Tenny came closer. She said: ‘You’re feeling unhappy, I know that. Miss Vaughan called us up and said that there was to be no discussion. She put on her best seven-years-a-matron appearance and that is why nobody has mentioned it, but I wondered if there wasn’t anything you’d like to tell me?’
I shook my head.
‘There are times when you can’t talk about things, Tenny, they hurt too much,’ and I turned from her.
If I had stayed I should have made a fool of myself. It would be awful to break down when all my impulse was to go hard and to brazen the whole thing out. Work was obviously the antidote. Work was what I ought to undertake, and that was why I went straight down to the theatre.
Two days later I was put back on the floor again with a case that had just come in.
‘It is better for you than theatre work,’ said Miss Vaughan, and I was glad to be released, because I had kept thinking all the time how awful it would be if I had to work for him. I was just at that pitch when I don’t think I could have borne seeing him standing there, authoritative and austere, a man in white who was aloof and who had no time for anyone or anything but the business in hand.

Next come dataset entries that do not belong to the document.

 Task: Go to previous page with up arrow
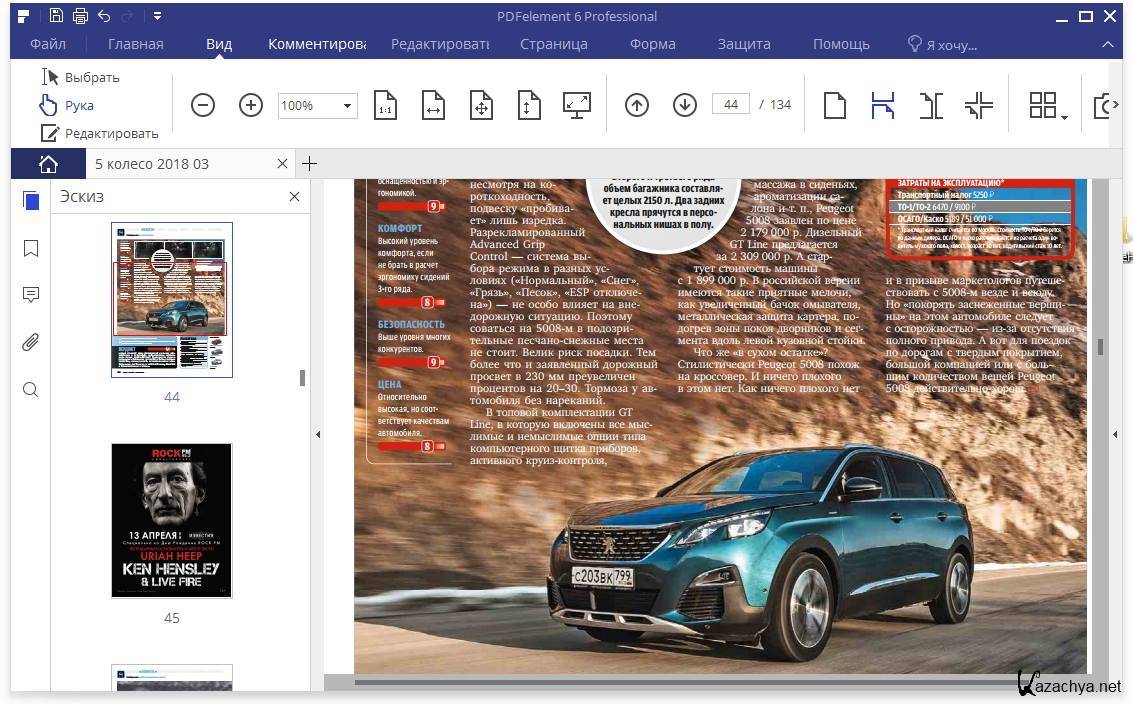[x=637, y=105]
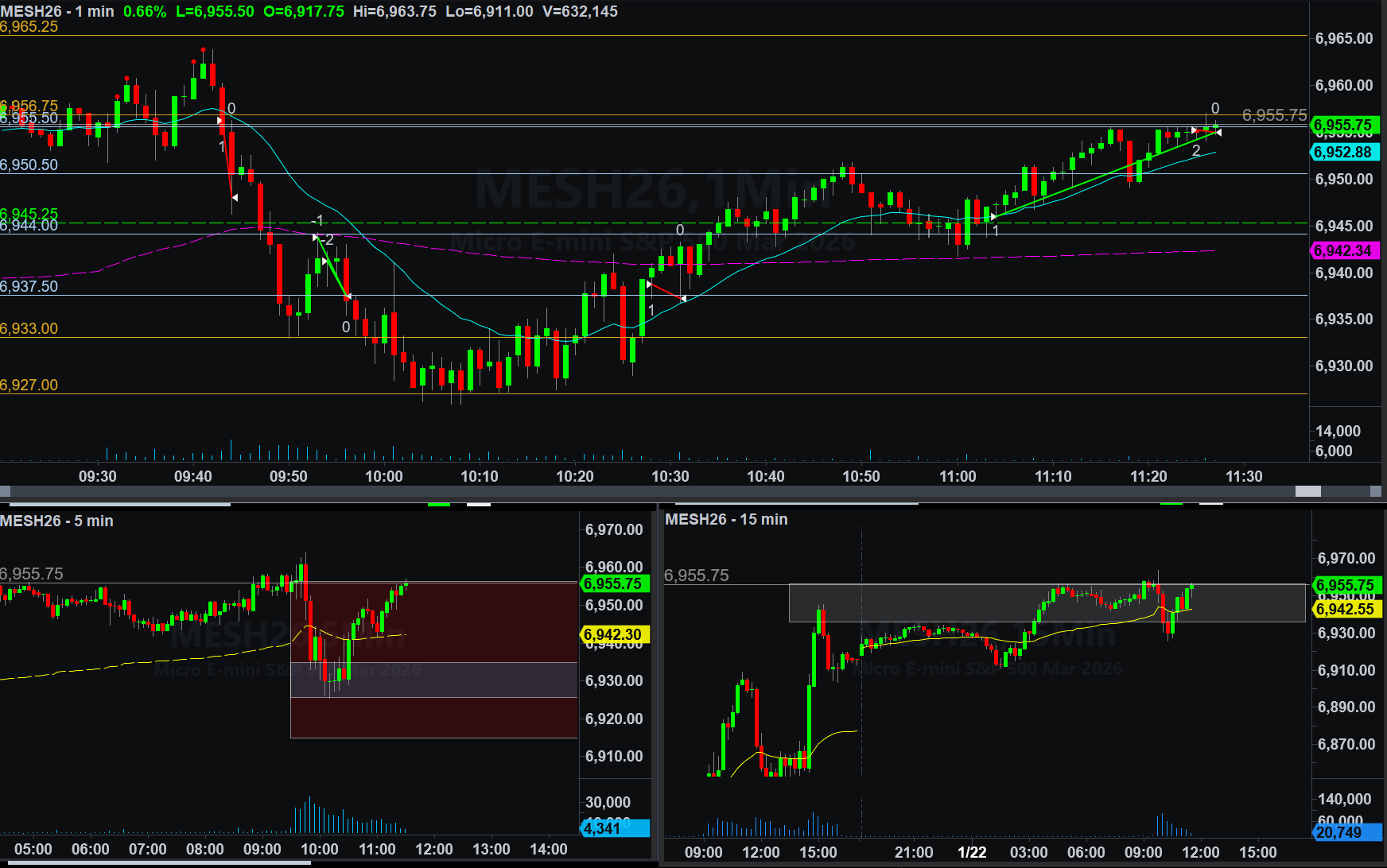
Task: Click the green 6,955.75 tag on 5 min chart
Action: pyautogui.click(x=613, y=583)
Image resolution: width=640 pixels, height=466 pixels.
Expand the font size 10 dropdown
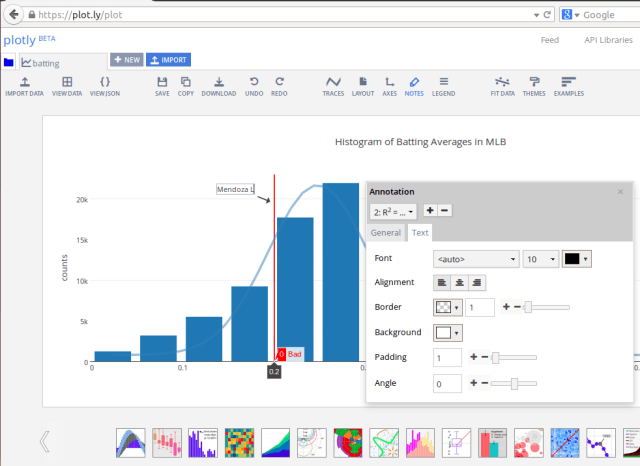click(540, 259)
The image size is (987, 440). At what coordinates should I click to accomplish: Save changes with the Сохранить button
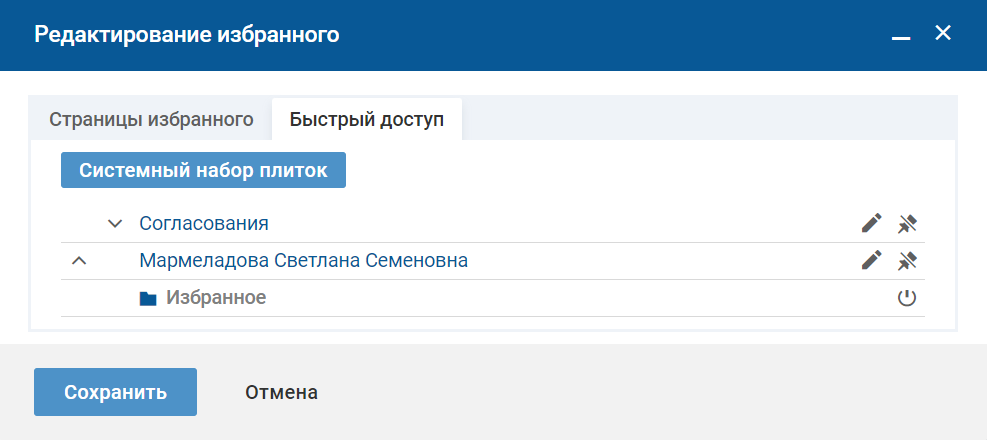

I went to see after the little girl who had come in to have her tonsils removed. She was a bright little thing, watching me with shining eyes.
‘Theatre case at eleven,’ Sister told me, ‘all that is needed is just to keep her amused. She is a bit highly-strung, got a nervy mother, and she needs quietening a little.’
She was a nice little kiddie with bright golden curls and dancing eyes. She was brave too, in spite of what Sister had said.
‘They put you to sleep, don’t th
ey, so that it shan’t hurt you?’ she asked.
I knew that she would have an injection and only when that had taken effect would she be given her anaesthetic, but I pretended that she would be taken down to the theatre because she thought that it was the kind of place where they had pantomimes. She had been to see ‘The Sleeping Beauty’ last year, and was hoping that she would see something of the kind while her tonsils were being taken out.
‘It’s all like fairies, isn’t it?’ she asked.
Most patients are scared stiff, although they try to keep it from you, so that her naive way of putting it made a great change for me.
I explained that only certain people could have their tonsils out and that it made them strong and big and beautiful. She thought it was all great fun.
At half-past ten I suggested that she should get a little nap first, so that she should be all fit and well when she woke up.
‘Got to pop something into your arm,’ I told her, ‘it’s all part of the magic, only the fairies get frightened that there might be one wicked one about, and if we put this stuff into your arm it helps them an awful lot.’
She laughed at that. She was awfully good about it too, buttoning up her mouth and then saying, ‘I’m glad that’s over, it pricks, I s’pects it is because it is such a very bad fairy.’
‘That’s it,’ I told her. ‘Now, what about a tiny bit of a snooze and I’ll wake you when it is the right time?’
She curled up contentedly enough and presently I saw her eyelids drooping. Sitting beside her, I knew that I envied her mother. It must be a joy to have children and I sometimes wonder if anybody’s life is wholly complete without them? If Iris and Ray had had a child of their own I don’t believe that they would have been up against such tragic difficulties. I don’t believe that they would have drifted so apart and that she would have needed people like Bill Dawson to amuse her. Iris and Ray. There I was thinking of them again when I had promised myself that I wouldn’t think of them whatever happened.
I dismissed them quickly out of my mind, and turned again to the child, now sound asleep. That was when I got on the telephone to the anaesthetist in the theatre.